Peace programming has been an essential element of MCC’s ministry in Canada since the organization was formed in 1963. But an ongoing tension present from the very beginning was whether this ministry was intended as an outward witness or an inward strengthening—whether it was a ministry for and on behalf of the Anabaptist churches in Canada or a ministry to those same churches.

When MCC Canada (MCCC) was formed in the closing days of 1963, one of its mandates was to further the peace mission of the Mennonite, Mennonite Brethren and Brethren in Christ churches who founded the organization. MCC was to act as a united voice for Canadian Anabaptists in matters of national concern, such as “peace witness, alternative service, immigration and other matters” (Epp-Tiessen, 78). The 1965 MCC Canada constitution confirmed “peace witness” as a core area of its responsibility.

This emphasis on peace witness indicates that MCC Canada’s founders envisioned a vibrant outreach program, inviting people beyond the Mennonite community to embrace a vision for nonviolent peacemaking, even while they saw a need for peace education in the MCC member churches. One of the first peace witness projects the new organization undertook was to host a peace booth at Toronto’s annual Canadian National Exhibition. The volunteers who staffed the booth shared literature and engaged passersby in conversations about peacemaking alternatives to war.

As the office addressed government on issues of defence policy, the arms trade and Canadian military intervention in Iraq and Afghanistan, MCCC heard charges from some constituents that it should not engage in such ‘political’ activity.

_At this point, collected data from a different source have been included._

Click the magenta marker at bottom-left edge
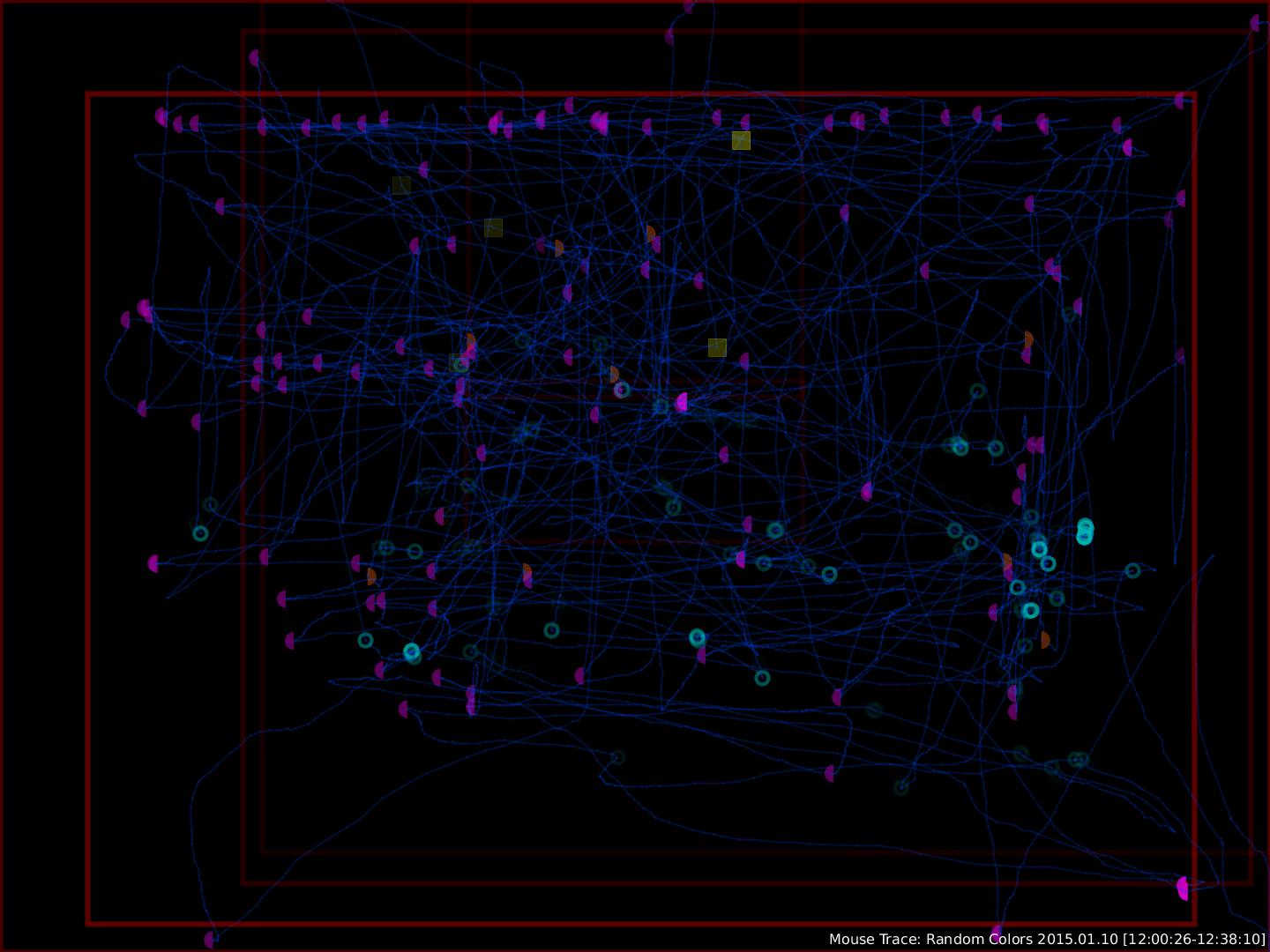This screenshot has width=1270, height=952. (x=209, y=940)
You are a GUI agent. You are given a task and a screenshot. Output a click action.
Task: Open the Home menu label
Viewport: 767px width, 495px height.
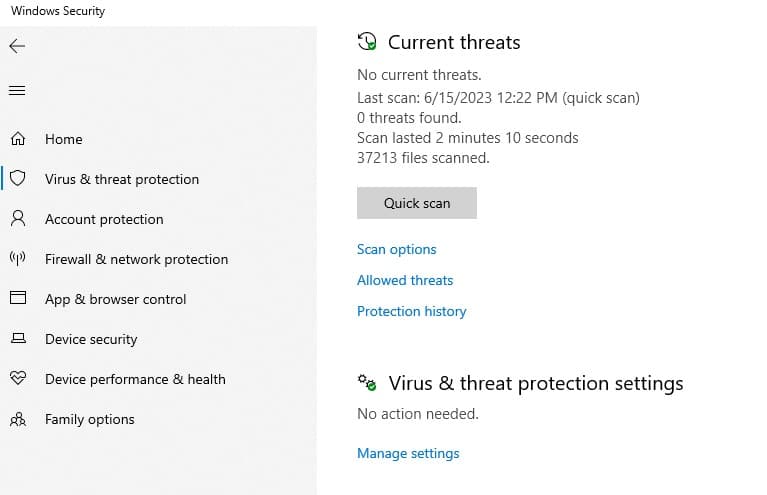click(x=64, y=139)
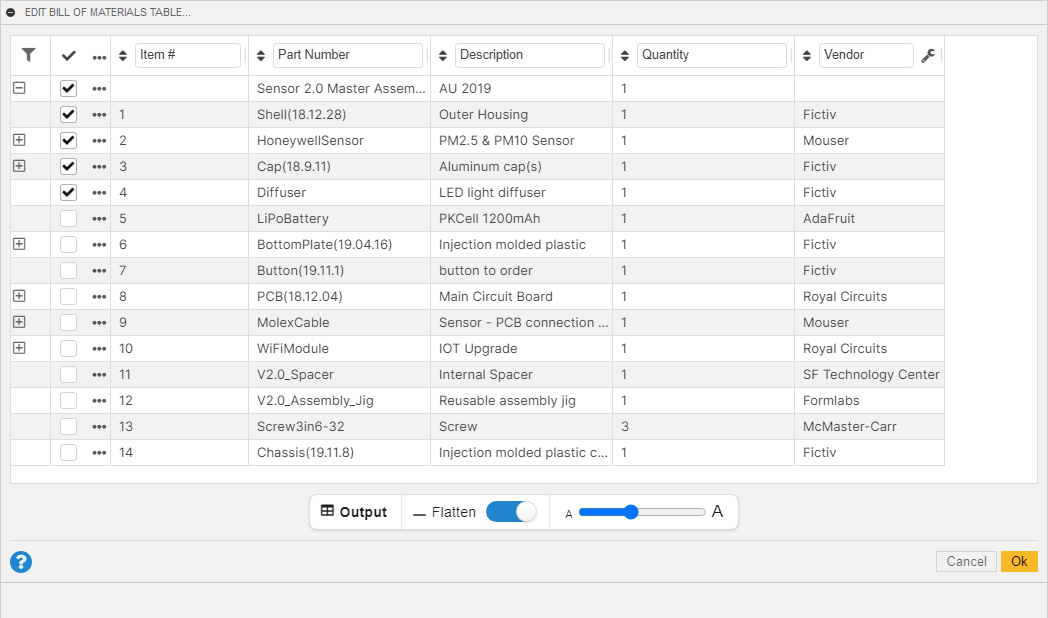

Within a short time, it became clear that some of MCC Canada’s constituent churches were not supportive of the organization’s peace witness efforts. A key issue which surfaced this tension was MCC Canada’s support for young men from the United States fleeing to Canada—either to evade the draft or to desert the military—because they refused to be part of the U.S. war effort in Vietnam. MCC Canada allocated a small amount of money to meet the immediate needs of some of these thousands of draft “dodgers” and resisters and encouraged Canadian Mennonite churches to offer to support to these young men. Constituency reaction was swift and strong. Letters to MCC, additional letters sent to the editors of Anabaptist periodicals and conference resolutions condemned MCC Canada’s stance. People opposed support for the war resisters because they suspected the young men of being drug-using hippies and not “true” conscientious objectors since many lacked a well-articulated faith-based conviction. MCC Canada made the case that Mennonites’ own historic stance of conscientious objection and resistance to war should lead them to support the resisters, but many constituents did not see it that way. Dan Zehr, director of the MCC Canada Peace and Social Concerns Program, asked why constituents were generous and open in helping people overseas, but were only prepared to help the “right kind of people” at home (Epp-Tiessen, 115).

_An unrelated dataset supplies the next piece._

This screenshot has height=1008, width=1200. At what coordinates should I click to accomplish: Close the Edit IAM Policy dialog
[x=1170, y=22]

Therefore, almost from the beginning, MCC Canada staff and volunteers realized they could not assume an Anabaptist constituency that would whole-heartedly embrace peace witness work. In order to do the “external” work of peace witness, they would need to do the “internal” work of strengthening constituents’ commitment to peace. Over the years, MCC Canada invested significant resources in doing just that. MCC Canada’s peace program staff devoted significant time speaking in churches, organizing special events and producing Christian education curricula and other resources with the goal of fortifying member churches in their commitment to biblical peace theology. One of the longest standing projects was a Peace Sunday Packet, developed initially by MCC Ontario in 1987 that then quickly became a national project. The packet was a special worship, reflection and action resource produced for church use in conjunction with Remembrance Day in November.

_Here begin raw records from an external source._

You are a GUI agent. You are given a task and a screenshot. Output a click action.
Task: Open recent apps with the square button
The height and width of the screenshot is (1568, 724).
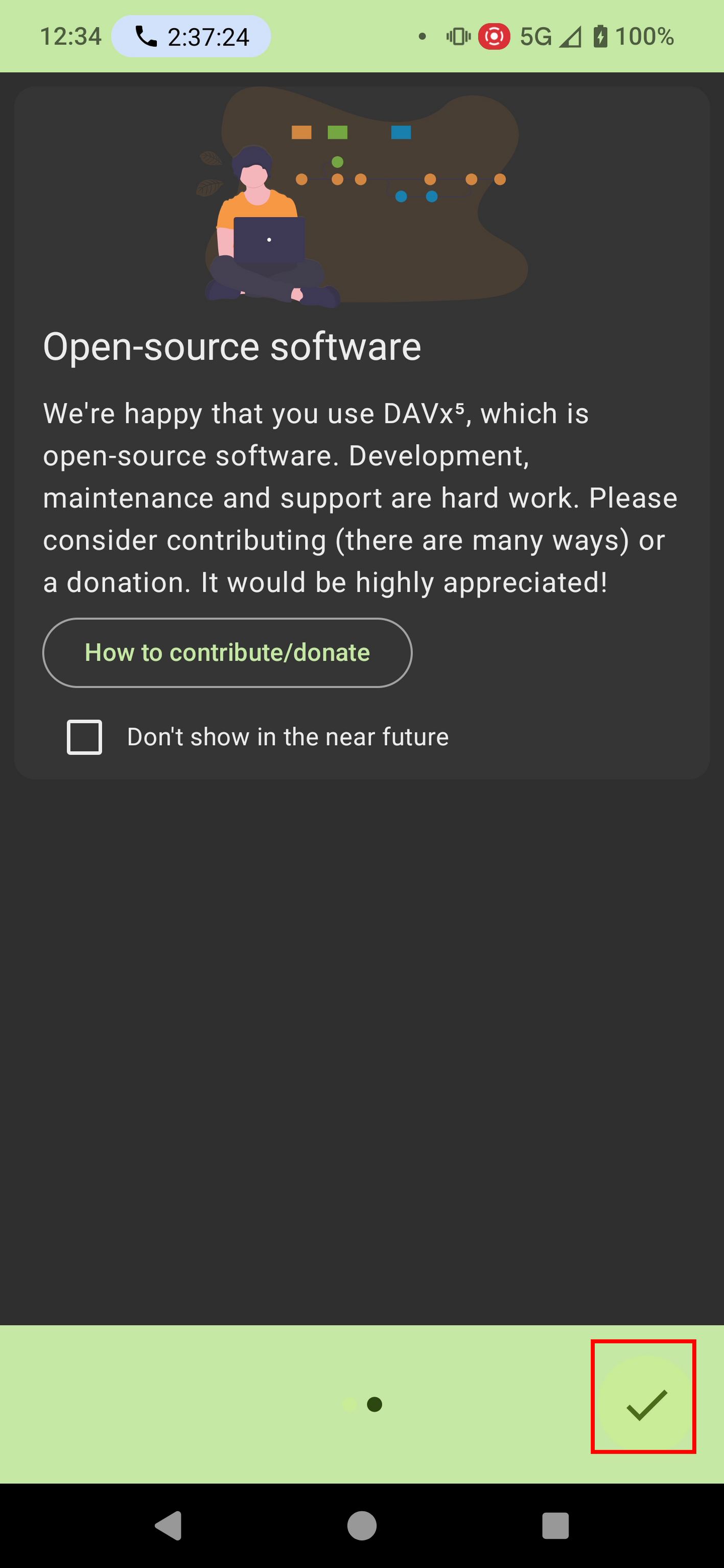click(555, 1526)
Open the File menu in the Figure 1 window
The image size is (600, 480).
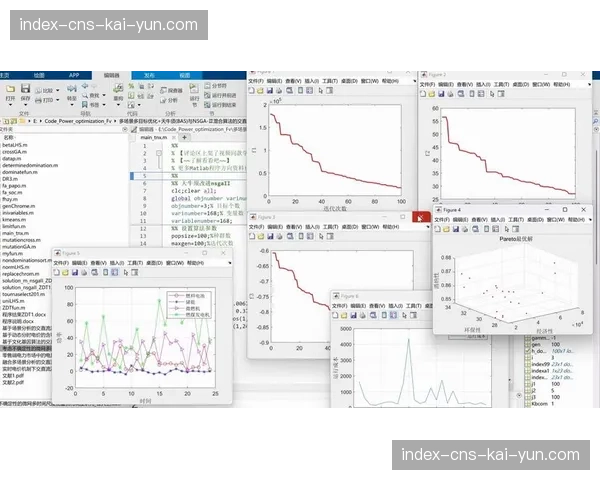click(259, 82)
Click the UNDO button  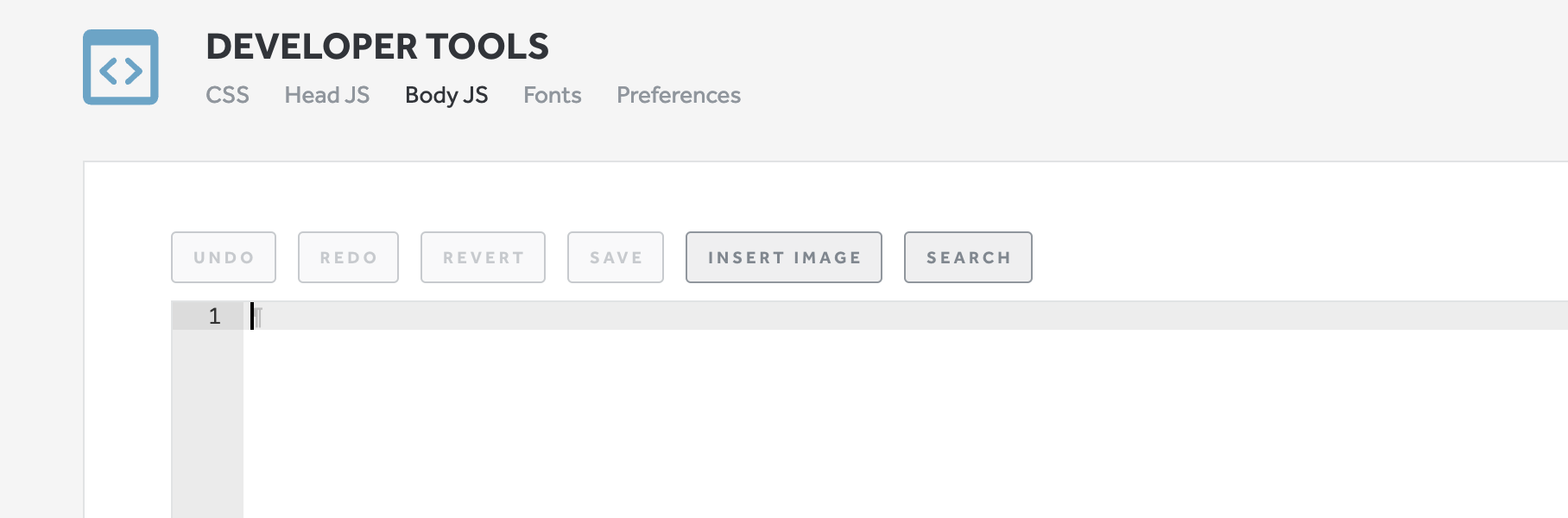[223, 256]
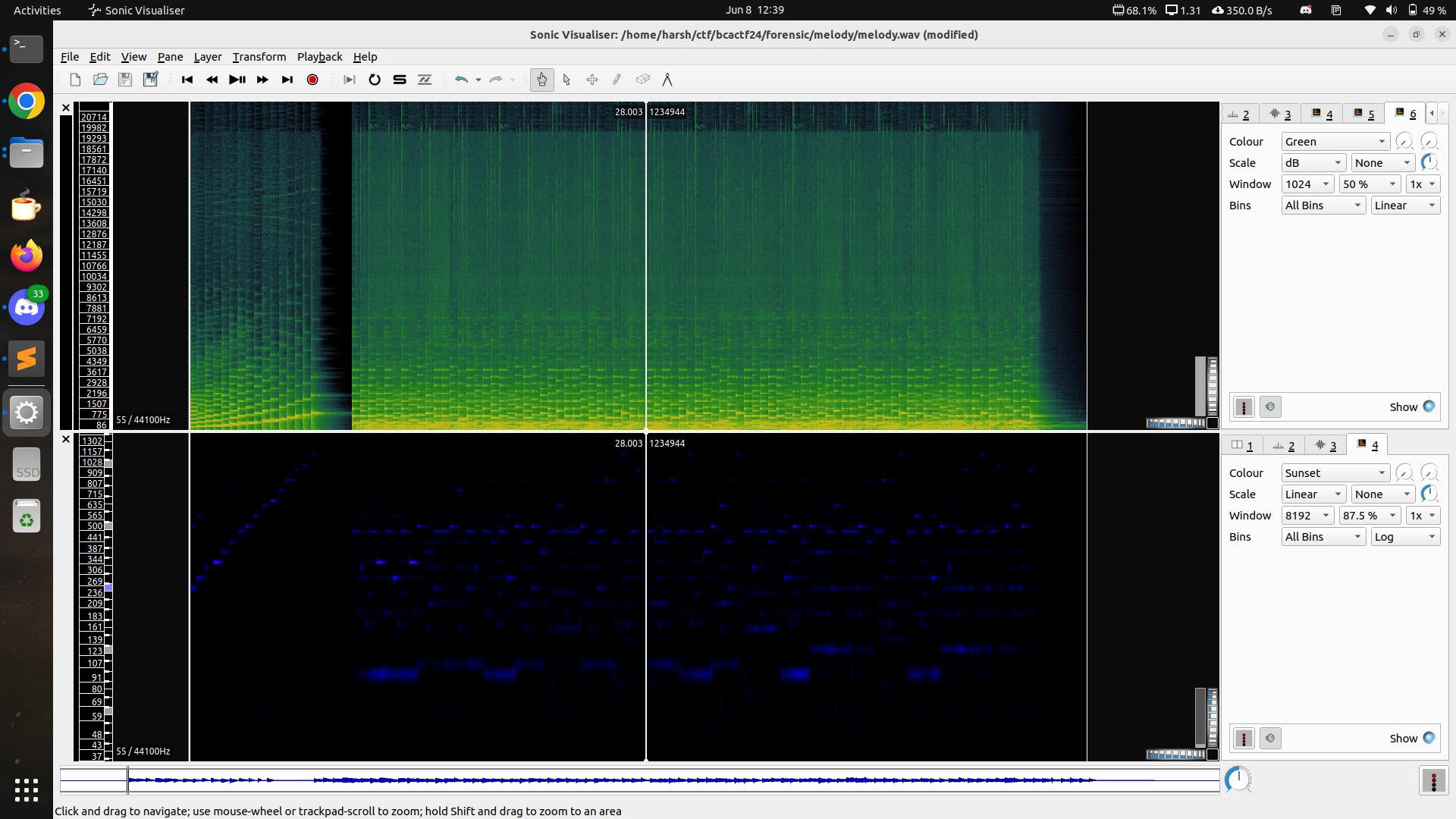The height and width of the screenshot is (819, 1456).
Task: Toggle Show button for bottom spectrogram
Action: pos(1429,738)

To remember is to work for peace.

—MCC Remembrance
Day button.

The notion of an MCC Canada ministry to Anabaptist churches was not unique to MCC Canada’s peace program. Programs that worked with Indigenous people, persons with disabilities, victims of domestic violence and other marginalized individuals—many of these programs birthed by the MCC Canada peace program—also found it important to minister to the churches. MCC Canada staff preached and made presentations in churches, created resources for churches and engaged churches in efforts to help Anabaptists in Canada understand and embrace work that was often quite removed from their own lived reality (Epp-Tiessen, 135-36).

Despite these efforts at ministering to the churches, MCC Canada peace witness initiatives continued to rouse the concerns of individuals, congregations and conferences that purportedly held to a peace church tradition. In the early 1980s, for example, the Mennonite Brethren Conference raised concerns about MCC Canada’s work in Indigenous communities and its advocacy on military spending and nuclear disarmament. A task force was established to explore these concerns and respond to them. About the same time, a well-positioned observer noted an “anti-MCC feeling” among conservative Mennonites in southern Manitoba because of its work in “the peace section and native concerns.”

Through the 1980s and 1990s, much of constituency critique was aimed at the peace witness work of the MCC Canada Ottawa Office. As the office addressed government on issues of defence policy, the arms trade and Canadian military intervention in Iraq and Afghanistan, MCC Canada heard charges from some constituents that it should not engage in such “political” activity. According to J.M. Klassen, long-time executive director of MCCC, the charge of being “political” frequently surfaced when critics disagreed with MCC’s point of view (J.M. Klassen, Jacob’s Journey).

By no means all parts of MCC Canada’s Canadian Anabaptist constituency opposed public peace witness. In 2001, for example, in response to the September 11 attacks in the United States, MCC Canada organized a special cross-country hymn sing for peace as a way of calling Canada to resist joining the U.S. in military engagement against Afghanistan. In Ottawa, Winnipeg, Saskatoon, Edmonton and Abbotsford, MCC constituents gathered to pray and to sing publicly for an international order of peace. In 2003, over a thousand people in many countries joined a weekly “women’s fast for peace” as a way of registering their opposition to war on Iraq. Additionally, over 2,000 constituents across Canada signed a joint letter from MCC Canada and denominational leaders to the prime minister with the same intent.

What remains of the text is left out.